On Thu, Aug 01, 2013 at 03:29:34PM +0200, Jiri Olsa wrote:
> On Tue, Jul 23, 2013 at 02:31:00AM +0200, Frederic Weisbecker wrote:
> SNIP
>
> > if (event->attach_state & PERF_ATTACH_TASK)
> > static_key_slow_inc(&perf_sched_events.key);
> > if (event->attr.mmap || event->attr.mmap_data)
> > @@ -6572,16 +6570,19 @@ done:
> > atomic_inc(&per_cpu(perf_branch_stack_events,
> > event->cpu));
> > }
> > - if (event->attr.sample_type & PERF_SAMPLE_CALLCHAIN) {
> > - err = get_callchain_buffers();
> > - if (err) {
> > - free_event(event);
> > - return ERR_PTR(err);
> > - }
> > - }
> > }
> >
> > return event;
> > +
> > +err_pmu:
> > + if (event->destroy)
> > + event->destroy(event);
> > +err_ns:
> > + if (event->ns)
> > + put_pid_ns(event->ns);
> > + kfree(event);
> > +
> > + return ERR_PTR(err);
>
> could we call __free_filter(event) here?

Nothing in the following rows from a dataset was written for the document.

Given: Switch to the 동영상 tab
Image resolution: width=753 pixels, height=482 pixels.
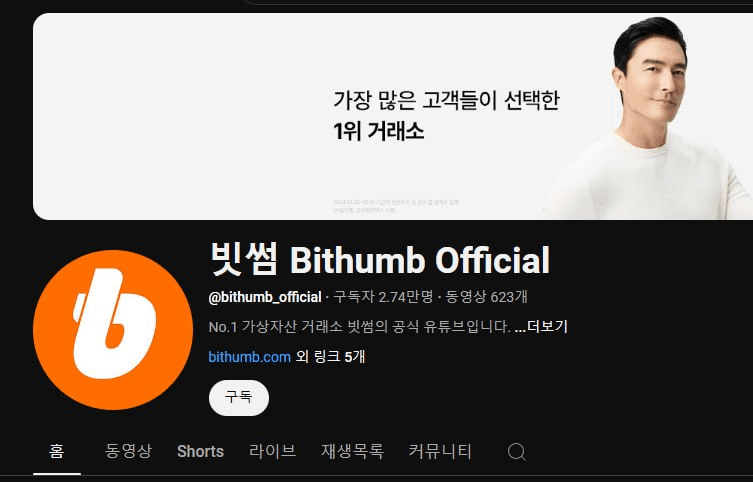Looking at the screenshot, I should 128,451.
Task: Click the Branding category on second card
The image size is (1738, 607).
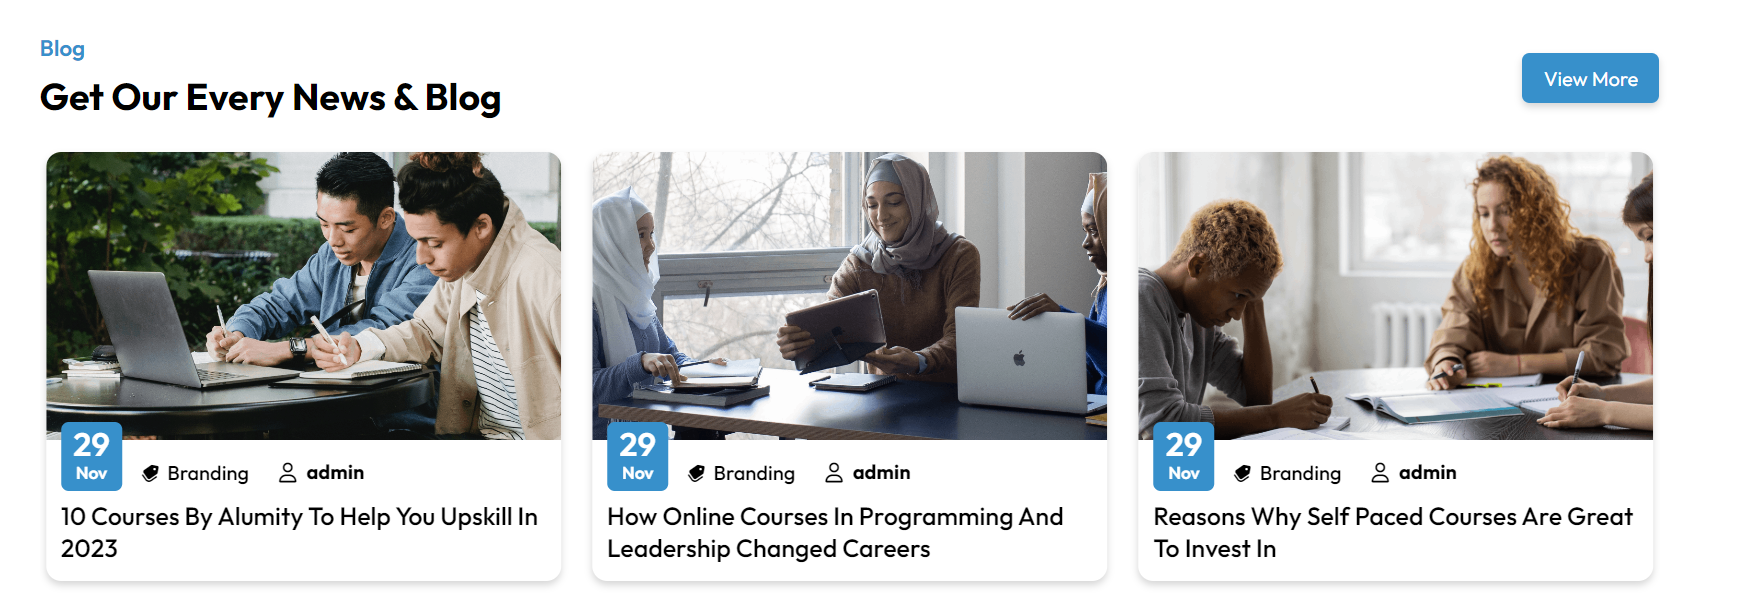Action: [x=754, y=473]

Hmm, the filters are installed from ioctl time so there shouldn't be any yet. But there should be
an exception with inherited events. I fail to find where the filter is inherited though. Do
we actually inherit those?

thanks.

2013-08-01 13:49:40

by Frederic Weisbecker

[permalink] [raw]
Subject: Re: [PATCH 2/8] perf: Sanitize get_callchain_buffer()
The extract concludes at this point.